▶ [Records supplied]

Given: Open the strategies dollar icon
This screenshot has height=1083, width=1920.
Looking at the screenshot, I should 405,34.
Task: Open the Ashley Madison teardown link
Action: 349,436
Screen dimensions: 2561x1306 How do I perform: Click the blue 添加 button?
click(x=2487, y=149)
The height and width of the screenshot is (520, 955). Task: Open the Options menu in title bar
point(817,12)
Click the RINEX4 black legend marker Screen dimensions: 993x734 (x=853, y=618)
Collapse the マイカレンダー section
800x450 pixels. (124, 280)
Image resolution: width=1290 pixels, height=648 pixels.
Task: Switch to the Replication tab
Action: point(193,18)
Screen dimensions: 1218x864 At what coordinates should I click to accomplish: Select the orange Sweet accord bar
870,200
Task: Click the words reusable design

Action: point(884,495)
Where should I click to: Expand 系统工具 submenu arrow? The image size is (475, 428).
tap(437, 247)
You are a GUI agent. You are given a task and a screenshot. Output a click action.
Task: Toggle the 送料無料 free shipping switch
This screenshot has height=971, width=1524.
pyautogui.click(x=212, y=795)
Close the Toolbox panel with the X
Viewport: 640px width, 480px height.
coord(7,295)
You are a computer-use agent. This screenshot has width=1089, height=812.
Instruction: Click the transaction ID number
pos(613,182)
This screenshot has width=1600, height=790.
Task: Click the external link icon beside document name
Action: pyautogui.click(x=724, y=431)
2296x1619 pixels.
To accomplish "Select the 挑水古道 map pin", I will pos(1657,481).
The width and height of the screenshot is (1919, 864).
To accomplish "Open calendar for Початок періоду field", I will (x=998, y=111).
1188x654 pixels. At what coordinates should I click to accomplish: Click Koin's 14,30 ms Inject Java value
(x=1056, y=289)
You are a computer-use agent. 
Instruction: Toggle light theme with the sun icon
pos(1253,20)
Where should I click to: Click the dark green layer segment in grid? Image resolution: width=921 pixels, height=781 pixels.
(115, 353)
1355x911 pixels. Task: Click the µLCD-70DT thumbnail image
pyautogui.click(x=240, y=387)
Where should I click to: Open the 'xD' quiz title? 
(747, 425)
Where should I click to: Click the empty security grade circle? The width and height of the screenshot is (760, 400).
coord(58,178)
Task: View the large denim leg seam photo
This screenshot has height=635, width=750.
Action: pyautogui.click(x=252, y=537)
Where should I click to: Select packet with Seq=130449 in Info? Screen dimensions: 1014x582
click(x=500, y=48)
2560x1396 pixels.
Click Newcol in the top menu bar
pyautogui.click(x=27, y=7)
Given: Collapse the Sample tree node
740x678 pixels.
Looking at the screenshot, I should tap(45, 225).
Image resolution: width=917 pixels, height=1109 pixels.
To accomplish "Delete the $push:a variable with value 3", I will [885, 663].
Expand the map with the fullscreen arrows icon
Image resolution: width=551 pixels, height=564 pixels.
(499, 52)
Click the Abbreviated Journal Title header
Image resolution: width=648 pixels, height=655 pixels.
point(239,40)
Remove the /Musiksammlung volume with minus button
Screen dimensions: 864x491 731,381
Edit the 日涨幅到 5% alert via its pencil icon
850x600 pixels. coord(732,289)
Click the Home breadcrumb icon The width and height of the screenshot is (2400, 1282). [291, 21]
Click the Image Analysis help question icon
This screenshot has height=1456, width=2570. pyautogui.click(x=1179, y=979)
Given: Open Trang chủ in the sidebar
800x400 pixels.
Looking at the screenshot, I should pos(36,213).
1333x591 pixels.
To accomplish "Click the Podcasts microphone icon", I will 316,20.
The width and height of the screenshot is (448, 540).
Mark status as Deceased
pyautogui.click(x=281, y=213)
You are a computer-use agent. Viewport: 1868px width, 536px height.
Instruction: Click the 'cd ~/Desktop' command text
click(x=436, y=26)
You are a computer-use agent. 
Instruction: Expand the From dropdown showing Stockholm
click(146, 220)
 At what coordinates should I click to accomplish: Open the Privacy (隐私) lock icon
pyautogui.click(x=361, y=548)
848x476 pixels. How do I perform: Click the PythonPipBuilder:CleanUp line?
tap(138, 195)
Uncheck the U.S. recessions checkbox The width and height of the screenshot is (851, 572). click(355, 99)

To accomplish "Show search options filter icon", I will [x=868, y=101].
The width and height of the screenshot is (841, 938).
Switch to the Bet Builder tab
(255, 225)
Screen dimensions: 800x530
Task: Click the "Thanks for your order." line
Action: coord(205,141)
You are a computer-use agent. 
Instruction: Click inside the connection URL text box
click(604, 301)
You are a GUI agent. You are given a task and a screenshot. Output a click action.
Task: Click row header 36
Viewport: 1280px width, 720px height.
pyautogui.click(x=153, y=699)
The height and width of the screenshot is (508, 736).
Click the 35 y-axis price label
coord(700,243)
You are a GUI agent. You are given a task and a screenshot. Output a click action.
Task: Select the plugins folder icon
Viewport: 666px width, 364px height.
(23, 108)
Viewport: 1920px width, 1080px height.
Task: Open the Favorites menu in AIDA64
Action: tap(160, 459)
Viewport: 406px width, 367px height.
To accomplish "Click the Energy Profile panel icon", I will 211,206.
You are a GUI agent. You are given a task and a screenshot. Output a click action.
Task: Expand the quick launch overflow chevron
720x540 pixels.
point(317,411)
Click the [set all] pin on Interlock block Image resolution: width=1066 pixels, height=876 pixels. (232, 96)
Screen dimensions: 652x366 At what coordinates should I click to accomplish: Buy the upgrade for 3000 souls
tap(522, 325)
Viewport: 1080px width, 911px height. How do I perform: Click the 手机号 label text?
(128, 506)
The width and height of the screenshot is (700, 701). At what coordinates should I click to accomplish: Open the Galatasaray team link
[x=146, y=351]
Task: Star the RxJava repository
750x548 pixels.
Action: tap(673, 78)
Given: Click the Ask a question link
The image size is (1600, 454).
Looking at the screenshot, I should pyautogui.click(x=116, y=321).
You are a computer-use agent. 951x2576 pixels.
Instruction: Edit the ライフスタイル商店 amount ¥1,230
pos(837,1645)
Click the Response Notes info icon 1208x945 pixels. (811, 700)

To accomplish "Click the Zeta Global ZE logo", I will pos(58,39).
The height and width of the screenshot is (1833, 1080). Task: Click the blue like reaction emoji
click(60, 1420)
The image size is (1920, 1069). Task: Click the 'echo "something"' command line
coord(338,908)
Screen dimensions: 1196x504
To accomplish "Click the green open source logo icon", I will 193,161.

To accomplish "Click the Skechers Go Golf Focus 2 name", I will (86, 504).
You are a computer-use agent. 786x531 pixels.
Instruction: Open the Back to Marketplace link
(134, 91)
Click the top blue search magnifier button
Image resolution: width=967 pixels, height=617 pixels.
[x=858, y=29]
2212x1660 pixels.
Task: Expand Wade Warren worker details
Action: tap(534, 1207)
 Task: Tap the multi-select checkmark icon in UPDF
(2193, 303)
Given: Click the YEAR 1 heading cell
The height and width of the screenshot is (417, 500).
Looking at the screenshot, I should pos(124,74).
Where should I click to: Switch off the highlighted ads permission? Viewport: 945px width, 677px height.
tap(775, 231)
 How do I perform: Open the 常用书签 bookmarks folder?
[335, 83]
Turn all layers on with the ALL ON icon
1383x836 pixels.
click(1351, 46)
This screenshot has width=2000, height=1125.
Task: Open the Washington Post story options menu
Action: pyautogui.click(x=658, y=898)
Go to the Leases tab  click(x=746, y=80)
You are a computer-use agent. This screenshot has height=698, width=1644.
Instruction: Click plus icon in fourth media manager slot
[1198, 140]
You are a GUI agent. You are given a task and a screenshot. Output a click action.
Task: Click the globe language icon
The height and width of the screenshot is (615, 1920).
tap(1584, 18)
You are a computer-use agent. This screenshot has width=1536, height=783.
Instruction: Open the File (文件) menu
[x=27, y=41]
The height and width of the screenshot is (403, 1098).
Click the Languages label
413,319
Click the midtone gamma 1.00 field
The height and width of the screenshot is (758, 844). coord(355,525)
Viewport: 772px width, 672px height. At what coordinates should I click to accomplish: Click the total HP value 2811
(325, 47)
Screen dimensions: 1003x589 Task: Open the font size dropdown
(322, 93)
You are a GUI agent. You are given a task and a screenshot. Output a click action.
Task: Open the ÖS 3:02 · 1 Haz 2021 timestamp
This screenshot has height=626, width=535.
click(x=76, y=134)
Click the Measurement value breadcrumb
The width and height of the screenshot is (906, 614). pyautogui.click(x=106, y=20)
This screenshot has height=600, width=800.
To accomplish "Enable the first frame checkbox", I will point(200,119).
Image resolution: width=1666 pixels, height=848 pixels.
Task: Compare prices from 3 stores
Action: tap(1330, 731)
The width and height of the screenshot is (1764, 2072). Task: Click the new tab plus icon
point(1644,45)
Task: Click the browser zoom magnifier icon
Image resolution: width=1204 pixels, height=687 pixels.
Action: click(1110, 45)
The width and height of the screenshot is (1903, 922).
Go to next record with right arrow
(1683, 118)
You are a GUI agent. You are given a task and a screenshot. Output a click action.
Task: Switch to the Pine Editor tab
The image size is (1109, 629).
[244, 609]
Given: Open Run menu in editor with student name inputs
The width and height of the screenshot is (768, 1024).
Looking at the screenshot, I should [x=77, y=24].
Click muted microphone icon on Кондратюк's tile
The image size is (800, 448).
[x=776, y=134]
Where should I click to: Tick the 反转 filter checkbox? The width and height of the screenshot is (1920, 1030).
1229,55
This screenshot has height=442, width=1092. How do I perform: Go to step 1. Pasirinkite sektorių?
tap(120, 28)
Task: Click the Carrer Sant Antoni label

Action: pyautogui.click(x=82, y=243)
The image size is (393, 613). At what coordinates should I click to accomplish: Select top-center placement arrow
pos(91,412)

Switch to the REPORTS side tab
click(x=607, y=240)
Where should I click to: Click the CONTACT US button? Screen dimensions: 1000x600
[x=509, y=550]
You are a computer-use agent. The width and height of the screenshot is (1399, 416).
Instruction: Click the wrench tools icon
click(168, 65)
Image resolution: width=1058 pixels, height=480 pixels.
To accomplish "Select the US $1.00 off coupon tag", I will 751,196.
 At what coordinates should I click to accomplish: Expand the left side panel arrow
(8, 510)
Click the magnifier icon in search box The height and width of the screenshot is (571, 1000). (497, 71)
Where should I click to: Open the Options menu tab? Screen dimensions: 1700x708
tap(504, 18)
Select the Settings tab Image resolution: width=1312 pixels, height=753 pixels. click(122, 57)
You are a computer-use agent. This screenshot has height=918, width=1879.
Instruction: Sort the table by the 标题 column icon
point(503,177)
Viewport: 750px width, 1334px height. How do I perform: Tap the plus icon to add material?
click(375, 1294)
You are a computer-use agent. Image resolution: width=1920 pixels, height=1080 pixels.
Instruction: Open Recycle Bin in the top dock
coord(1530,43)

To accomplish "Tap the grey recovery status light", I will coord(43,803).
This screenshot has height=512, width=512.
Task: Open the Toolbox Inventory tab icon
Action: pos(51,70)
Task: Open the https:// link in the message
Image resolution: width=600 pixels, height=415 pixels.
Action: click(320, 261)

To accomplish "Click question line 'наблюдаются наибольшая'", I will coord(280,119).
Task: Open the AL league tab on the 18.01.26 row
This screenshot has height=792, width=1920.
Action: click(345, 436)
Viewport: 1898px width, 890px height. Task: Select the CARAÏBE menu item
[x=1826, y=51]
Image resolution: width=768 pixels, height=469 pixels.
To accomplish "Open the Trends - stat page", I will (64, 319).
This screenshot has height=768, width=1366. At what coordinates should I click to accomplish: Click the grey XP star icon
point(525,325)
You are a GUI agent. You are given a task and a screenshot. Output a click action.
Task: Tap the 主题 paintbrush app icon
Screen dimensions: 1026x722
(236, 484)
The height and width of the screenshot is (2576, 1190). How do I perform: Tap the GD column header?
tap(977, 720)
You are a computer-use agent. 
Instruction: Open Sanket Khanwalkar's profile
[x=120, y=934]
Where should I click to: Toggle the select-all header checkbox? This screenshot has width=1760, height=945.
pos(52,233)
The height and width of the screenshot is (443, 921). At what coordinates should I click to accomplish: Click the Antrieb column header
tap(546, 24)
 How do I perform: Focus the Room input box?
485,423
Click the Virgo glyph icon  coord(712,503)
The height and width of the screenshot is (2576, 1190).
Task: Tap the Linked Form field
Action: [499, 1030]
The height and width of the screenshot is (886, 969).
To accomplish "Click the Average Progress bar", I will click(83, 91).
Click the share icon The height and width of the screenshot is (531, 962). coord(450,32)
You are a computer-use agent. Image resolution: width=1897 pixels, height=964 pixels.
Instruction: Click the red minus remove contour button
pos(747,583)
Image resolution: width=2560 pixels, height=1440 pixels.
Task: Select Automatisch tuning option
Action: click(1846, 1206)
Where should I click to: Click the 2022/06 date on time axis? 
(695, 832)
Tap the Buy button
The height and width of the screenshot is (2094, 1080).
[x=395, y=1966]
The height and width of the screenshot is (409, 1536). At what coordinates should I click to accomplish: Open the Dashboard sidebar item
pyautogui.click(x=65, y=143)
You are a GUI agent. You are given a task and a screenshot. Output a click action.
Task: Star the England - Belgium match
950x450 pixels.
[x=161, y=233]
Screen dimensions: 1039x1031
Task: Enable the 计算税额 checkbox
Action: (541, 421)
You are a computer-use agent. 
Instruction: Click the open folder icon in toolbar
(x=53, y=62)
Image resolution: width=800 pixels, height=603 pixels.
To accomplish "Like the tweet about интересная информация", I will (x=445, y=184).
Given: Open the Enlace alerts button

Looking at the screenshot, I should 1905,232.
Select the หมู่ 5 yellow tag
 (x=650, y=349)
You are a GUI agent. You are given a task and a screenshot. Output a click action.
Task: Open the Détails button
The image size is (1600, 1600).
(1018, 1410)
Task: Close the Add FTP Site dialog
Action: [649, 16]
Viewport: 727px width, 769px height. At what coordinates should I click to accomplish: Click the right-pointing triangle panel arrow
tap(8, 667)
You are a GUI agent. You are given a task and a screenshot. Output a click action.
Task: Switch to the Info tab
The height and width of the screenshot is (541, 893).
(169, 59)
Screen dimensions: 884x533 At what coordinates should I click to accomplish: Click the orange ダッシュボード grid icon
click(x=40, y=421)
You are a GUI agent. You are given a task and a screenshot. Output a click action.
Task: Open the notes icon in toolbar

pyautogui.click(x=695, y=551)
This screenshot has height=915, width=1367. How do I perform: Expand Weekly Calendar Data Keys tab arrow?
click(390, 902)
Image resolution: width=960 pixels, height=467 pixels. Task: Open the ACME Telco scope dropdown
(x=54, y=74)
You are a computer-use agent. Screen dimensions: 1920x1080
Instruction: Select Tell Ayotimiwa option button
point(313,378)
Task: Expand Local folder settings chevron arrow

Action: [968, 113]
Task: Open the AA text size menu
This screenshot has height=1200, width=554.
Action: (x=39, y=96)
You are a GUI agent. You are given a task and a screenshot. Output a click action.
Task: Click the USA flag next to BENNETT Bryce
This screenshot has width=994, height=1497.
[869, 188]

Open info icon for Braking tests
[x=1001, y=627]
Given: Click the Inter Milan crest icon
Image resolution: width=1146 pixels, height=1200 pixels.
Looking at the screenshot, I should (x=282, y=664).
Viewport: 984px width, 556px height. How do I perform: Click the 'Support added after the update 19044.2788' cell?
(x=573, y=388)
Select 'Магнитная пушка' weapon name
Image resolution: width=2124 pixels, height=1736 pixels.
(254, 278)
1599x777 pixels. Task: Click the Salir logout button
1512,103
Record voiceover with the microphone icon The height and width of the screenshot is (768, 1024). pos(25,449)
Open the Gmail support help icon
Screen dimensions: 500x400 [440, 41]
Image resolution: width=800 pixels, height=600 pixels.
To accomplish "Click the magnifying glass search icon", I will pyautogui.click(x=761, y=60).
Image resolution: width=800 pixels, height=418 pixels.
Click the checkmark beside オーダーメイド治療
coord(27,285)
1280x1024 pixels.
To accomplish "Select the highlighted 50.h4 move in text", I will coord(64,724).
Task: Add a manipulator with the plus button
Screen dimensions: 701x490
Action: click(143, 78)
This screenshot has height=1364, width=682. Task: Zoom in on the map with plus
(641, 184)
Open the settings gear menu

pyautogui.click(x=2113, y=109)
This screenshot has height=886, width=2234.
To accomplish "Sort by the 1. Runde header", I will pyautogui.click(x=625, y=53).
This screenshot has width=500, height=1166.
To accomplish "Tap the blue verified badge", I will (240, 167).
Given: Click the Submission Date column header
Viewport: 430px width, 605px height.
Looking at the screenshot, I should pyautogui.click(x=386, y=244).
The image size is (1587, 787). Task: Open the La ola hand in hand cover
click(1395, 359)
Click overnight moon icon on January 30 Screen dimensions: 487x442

▶ [Exercise] Copy the lines from the start of the records through the line with "point(817,12)", swapping "Options" for "Settings" and leaving everything else as it is.

▶ [Completed task]
Given: Open the strategies dollar icon
This screenshot has height=1083, width=1920.
Looking at the screenshot, I should 405,34.
Task: Open the Ashley Madison teardown link
Action: 349,436
Screen dimensions: 2561x1306 How do I perform: Click the blue 添加 button?
click(x=2487, y=149)
The height and width of the screenshot is (520, 955). Task: Open the Settings menu in title bar
point(817,12)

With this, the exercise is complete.